In December, Shawn’s employer transferred him to New Jersey, and the relocated family decided that since they were now close to CHOP and its world-class care, they should get another opinion. They made an appointment with a pediatric orthopaedic surgeon, who decided Ethan should get additional tests to make sure they weren’t missing a larger picture. An echocardiogram came back borderline abnormal, with no need of concern. Ethan then was seen by the Division of Human Genetics. The geneticist talked to Stephanie at length, took measurements and X-rays, and requested further genetic testing. “That’s when I was told they think he has Hurler syndrome,” says Stephanie. “The doctor said, ‘Don’t go home and Google this until we get the test results,’ but of course I did. That’s when I learned Hurler syndrome is considered a childhood disease because, before treatment, no one lived to adulthood.”

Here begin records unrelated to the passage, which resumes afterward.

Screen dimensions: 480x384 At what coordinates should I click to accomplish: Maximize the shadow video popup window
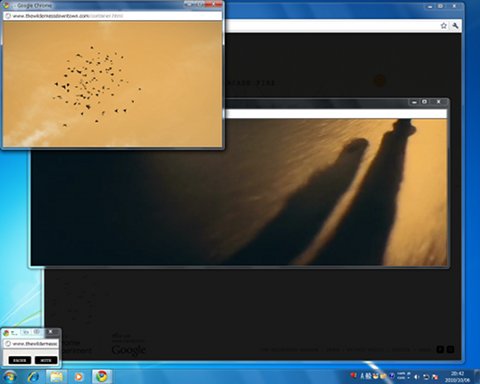424,102
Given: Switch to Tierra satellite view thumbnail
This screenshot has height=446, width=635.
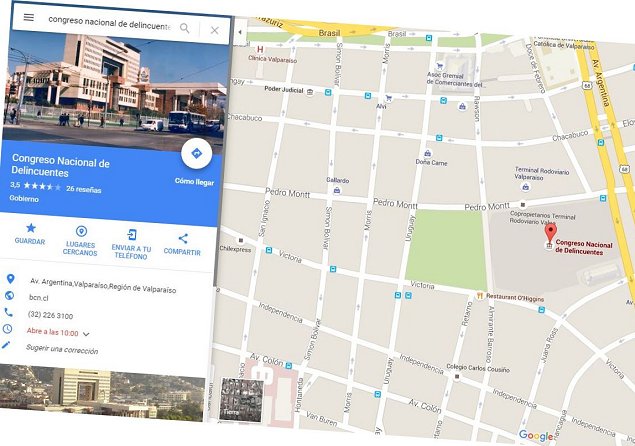Looking at the screenshot, I should tap(241, 399).
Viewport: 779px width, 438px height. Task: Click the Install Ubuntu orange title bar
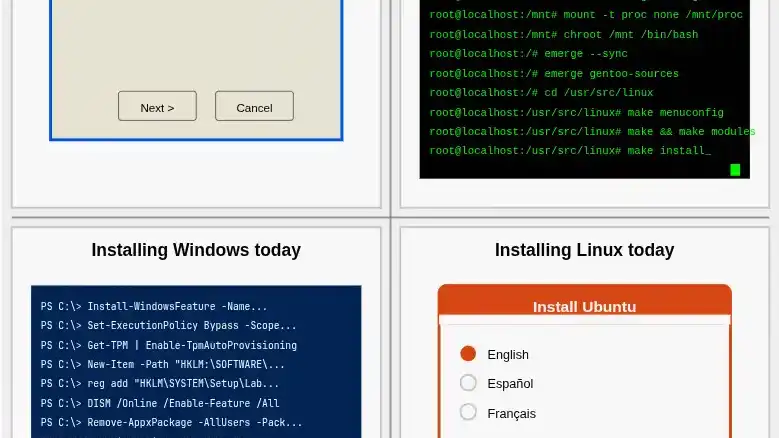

‘Not things you are prepared to deal with’
When Stephanie went to her appointment with the Metabolic Disease Program to get the genetic test results, all she could think was, “I am about to be told the most devastating news of my life.” Ethan did indeed have Hurler syndrome and would need a bone marrow transplant as soon as possible. “I needed to see 15 different specialists in the next two weeks,” Stephanie recalls. “They fast-tracked Ethan and scheduled everything for me — I can’t tell you how important that was. I was overwhelmed. These are not things you are prepared to deal with as a new mother.”
At this point, in addition to all the appointments, weekly enzyme replacement therapy infusions, and desperately waiting for the National Marrow Donor Program to locate a match, the family was still trying to find a home and get settled. “We were still in living in a temporary hotel or apartment and didn’t know anybody in the area,” says Stephanie. Finally, they found a home in Delaware that they would get ready to bring their son to after his transplant.

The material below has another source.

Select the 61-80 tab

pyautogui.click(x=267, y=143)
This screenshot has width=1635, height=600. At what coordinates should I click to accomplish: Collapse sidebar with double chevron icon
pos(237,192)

A bone marrow donor for Ethan was identified — and then fell through. “Every day counted,” says Stephanie. “The organ damage was ongoing.” Finally, a second donor was located, and Ethan had a lifesaving bone marrow transplant days before his first birthday. Although the procedure is not a cure, “It gives us 20 more years with our son — more I hope,” says Stephanie.
“While BMT does not prevent additional ophthalmologic and orthopedic issues, it does ameliorate other issues, including progressive neurologic decline and some cardiac issues,” explains Nancy Bunin, MD, Medical Director of the Blood and Marrow Transplant Program.
Finding a new level of strength
Ethan spent 45 days in the hospital, with Stephanie by his side: “I never left the room. One nurse would come in and say, ‘I’ve got him,’ and tell me to go take a shower, get something to eat. The nurses, doctors, therapists were all rooting for you. They became family.” Chaplain Laura Palmer, MDiv, BCC, visited every day. “She was such a tremendous support — I will never forget her kindness.”
Ethan pulled through. But the family was dealt another challenge when Ethan was diagnosed with autism. Now 5, Ethan is functionally nonverbal but making great progress with communication. “I’ve never had a conversation with him. I just try to make him happy,” explains Stephanie.
“Our family has taken hardships and grown from them,” she continues. “We feel a whole different level of strength.” When other families at CHOP are facing the same diagnosis, the clinical team connects them with Stephanie so they don’t feel so isolated. She takes every opportunity to give talks about rare diseases and the patient experience to students of various medical professions. She advocates on a state and national level for the rare disease community. She helped advocate for changing newborn screening programs to include Hurler syndrome and other rare disorders in her home state of Delaware.
“I want to make any difference I can,” she explains. “I want other families to know they aren’t alone and if I can help make their journey any easier — that’s what I will do.”